(Parts one and two: there were going to be four of these posts, but lack of time means I've crammed more books into this one and made it the final)
Diary of a Short-Sighted Adolescent, by Mircea Eliade (2016)
Described by the publisher as "an early 20th century Catcher in the Rye", but to many readers this book will seem more like a pre-WW2 Romanian Adrian Mole: a funny-in-its-seriousness heavily autobiographical book about being young and clever and book-obsessed and nerdy and only faintly aware of one's own ridiculousness as an angsty adolescent with pretensions to genius. Found after the philosopher author's death and newly translated; highly recommended.
The House of Fame, by Oliver Harris (2016)
This book is the third--and presumably last--in a series, and frankly you need to read them all (start with The Hollow Man): not because you'll be lost without reading the first two, but because the three-part descent of the corrupt, astonishingly self-destructive London police detective Nick Belsey is an amazing work of crime fiction. This book's cover comparison to Stieg Larsson is ridiculous, because Harris actually writes really well, and Belsey's sardonic wit is a pleasure to read. Book two, Deep Shelter, was like Patricia Highsmith writing 1980s TV nuclear paranoia thriller 'Edge of Darkness', and if someboody described a book like that to me you'd need handcuffs to stop me rushing off to buy it straight away.
The Door, by Magda Szabo (2005)
This translation came out in the UK more than a decade ago, but got a new lease of life when NYRB republished it this year, and deservedly so. A portrait of a decades-long friendship/power struggle between two Budapest women, one a housekeeper/cleaner and one a middle-class writer, this is a quiet, dark, very rich book.

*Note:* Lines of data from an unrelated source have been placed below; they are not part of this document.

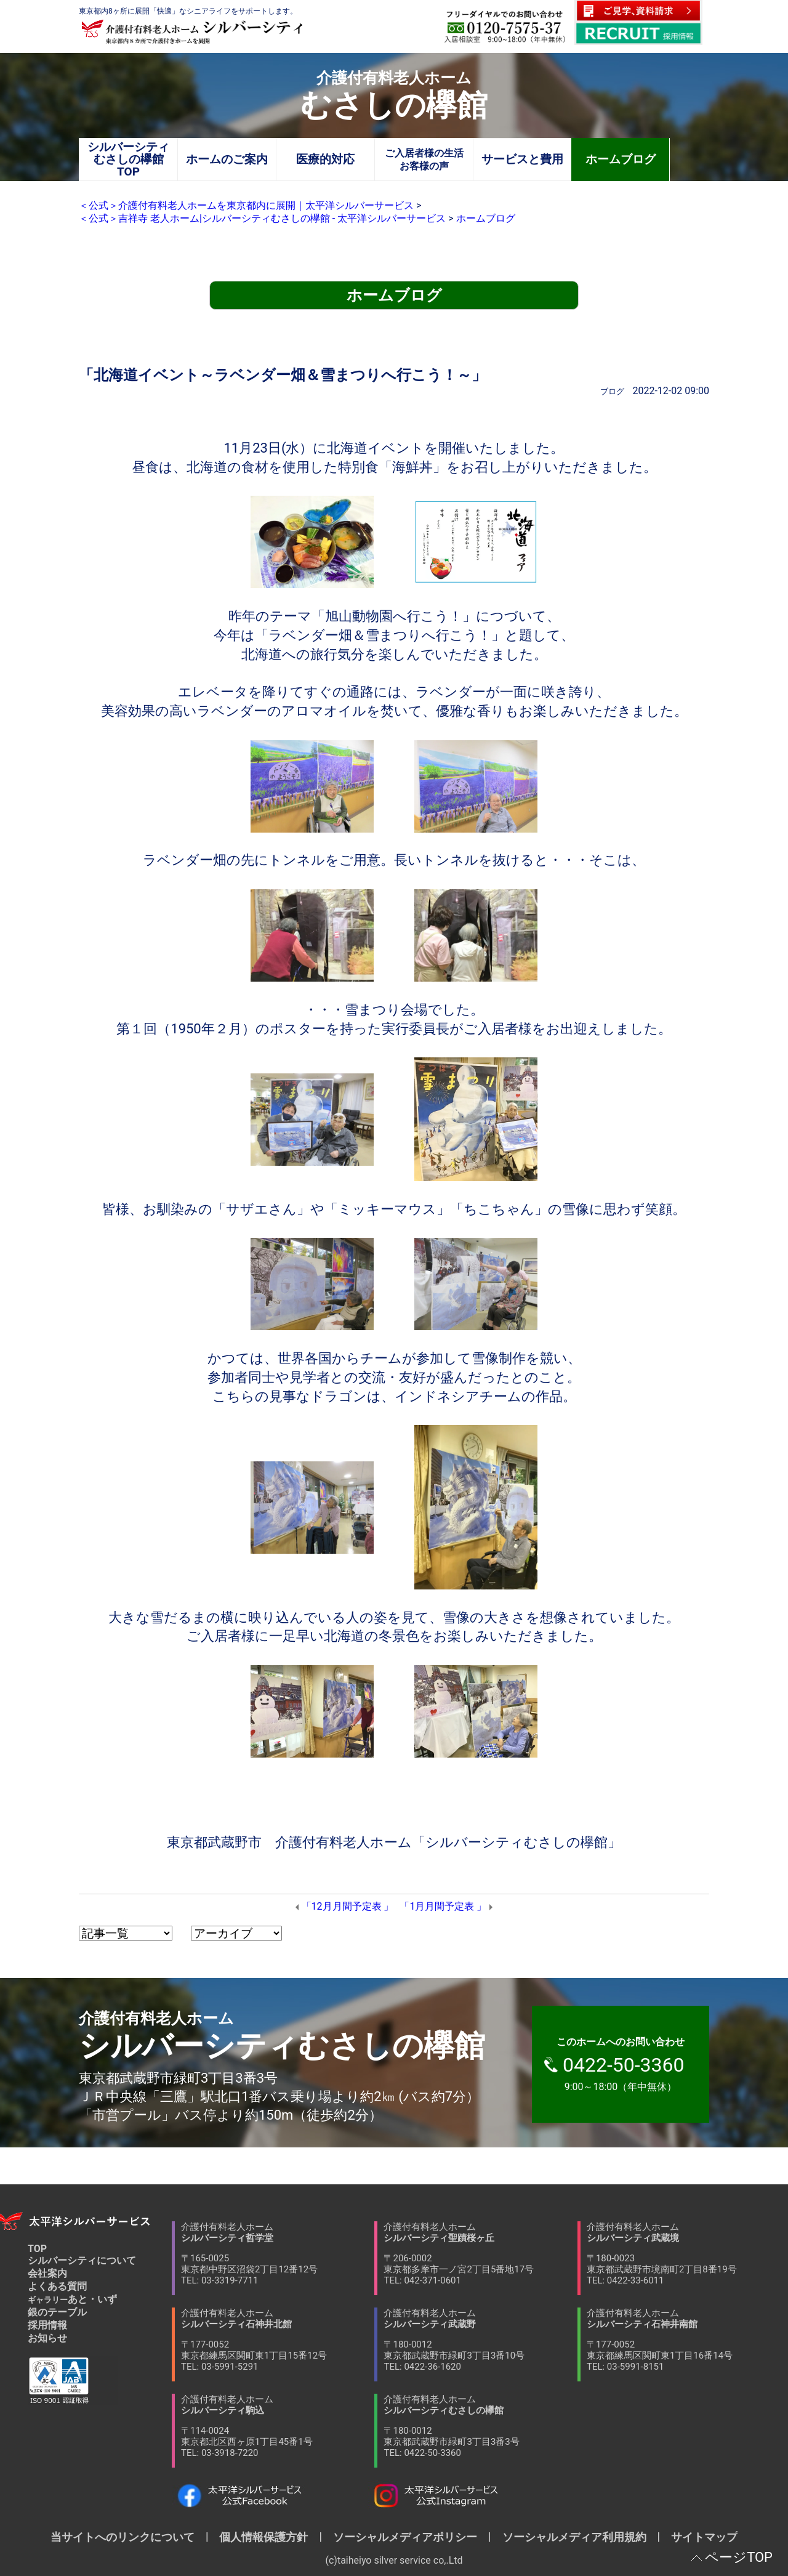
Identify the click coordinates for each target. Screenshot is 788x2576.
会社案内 (47, 2273)
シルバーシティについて (82, 2260)
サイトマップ (699, 2536)
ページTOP (739, 2557)
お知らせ (47, 2338)
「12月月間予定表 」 (348, 1906)
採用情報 (47, 2325)
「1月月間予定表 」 (443, 1906)
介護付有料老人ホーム (277, 2253)
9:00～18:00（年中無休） (626, 2064)
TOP (37, 2249)
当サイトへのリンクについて (128, 2536)
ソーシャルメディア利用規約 (574, 2536)
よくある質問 (57, 2286)
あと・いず (72, 2299)
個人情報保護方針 (263, 2536)
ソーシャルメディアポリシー (405, 2536)
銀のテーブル (57, 2312)
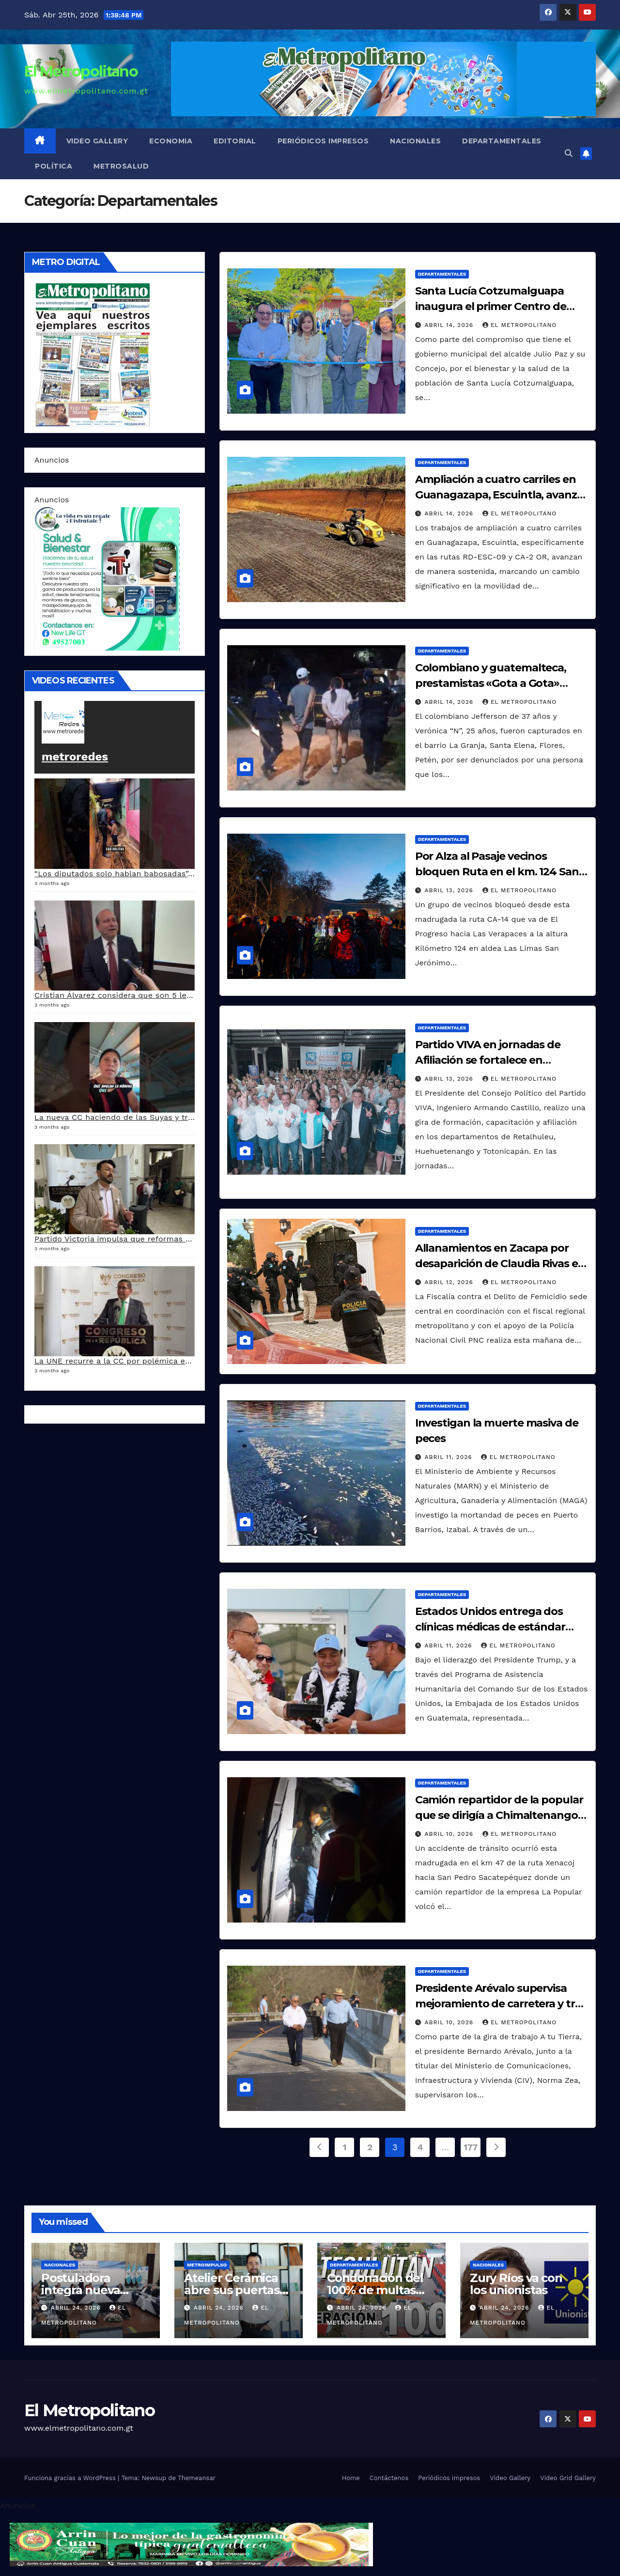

The Liars' Club, by Mary Karr (1995)
I resisted this book for 20 years, until it got Penguin Classic-ed with a great cover by Brian Rea. I must have mentally shelved it with all the other misery memoirs, which was a mistake, because despite the awful things that happened to Karr in her childhood (and rarely have I so wanted to reach into a book to strangle someone as much as I wanted to with Karr's parents) this book has an amazing sense of humour and a vibrant, boisterous prose style that is entirely infectious.
Priestdaddy, by Patricia Lockwood (2017)
This is a bit of a cheat, because the book isn't released until next May, but I was lucky enough to get an ARC earlier this year, and it is such a great book that it needs to be praised. A skilled and lauded poet, Lockwood and her husband moved back into her family home with her strange mother and her frankly deranged gun-toting Catholic priest father. The memoir is about growing up with these parents, and then living with them again as adults, and it combines a poet's prose with a great comedian's way with a story. Again, it may cause a desire to strangle a writer's parents, but that's the world we live in now.
The Assault, by Harry Mulisch (1986)
When writing about Dutch novelist Mulisch, it's customary to note that his Jewish mother's family was killed in Auschwitz, while his Austrian father was jailed a Nazi collaborator. This horrible tension plays out in a lot of his fiction, and especially so in this brief but gripping story about murder, collaboration, revenge and resistance that sprawls over decades from the starting point of a gunshot in Holland near the very end of WW2. The book is a masterpiece, and it's a shame that, even though it's been in print in English for three decades, and more than 30 printings, nobody at the publisher, Pantheon, has noticed that the illustration on p117 is missing. (It's also missing from the ebook, though there isn't a big space there to show you that something SHOULD be there.)
How Many Miles to Babylon?, by Jennifer Johnston (1974)
Another book I never paid any attention to because I was a fool and the previous covers were uninspiring, it wasn't until this stark and dramatic design by David Foldvari caught my eye that I actually picked it up. An understated tragedy about two friends from Ireland who end up in the midst of the WW1 trench fighting, it has set me on a Jennifer Johnston binge, which has measurably improved my life.
When Mystical Creatures Attack!, by Kathleen Founds (2014)
A collection of stories in the form of essays, pyschiatric evaluations, transcripts, letters and diary entries that make up a sort of bitterly hilarious novel about the lives of a teacher and her students. Among the institutions in which Founds has worked are "a nursing home, a phone bank, a South Texas middle school, and a Midwestern technical college specializing in truck-driving certificates", and if this seems to have been the perfect foundation for sharply observed, surrealist and deeply engaging looks at institutional life and its many, many failings.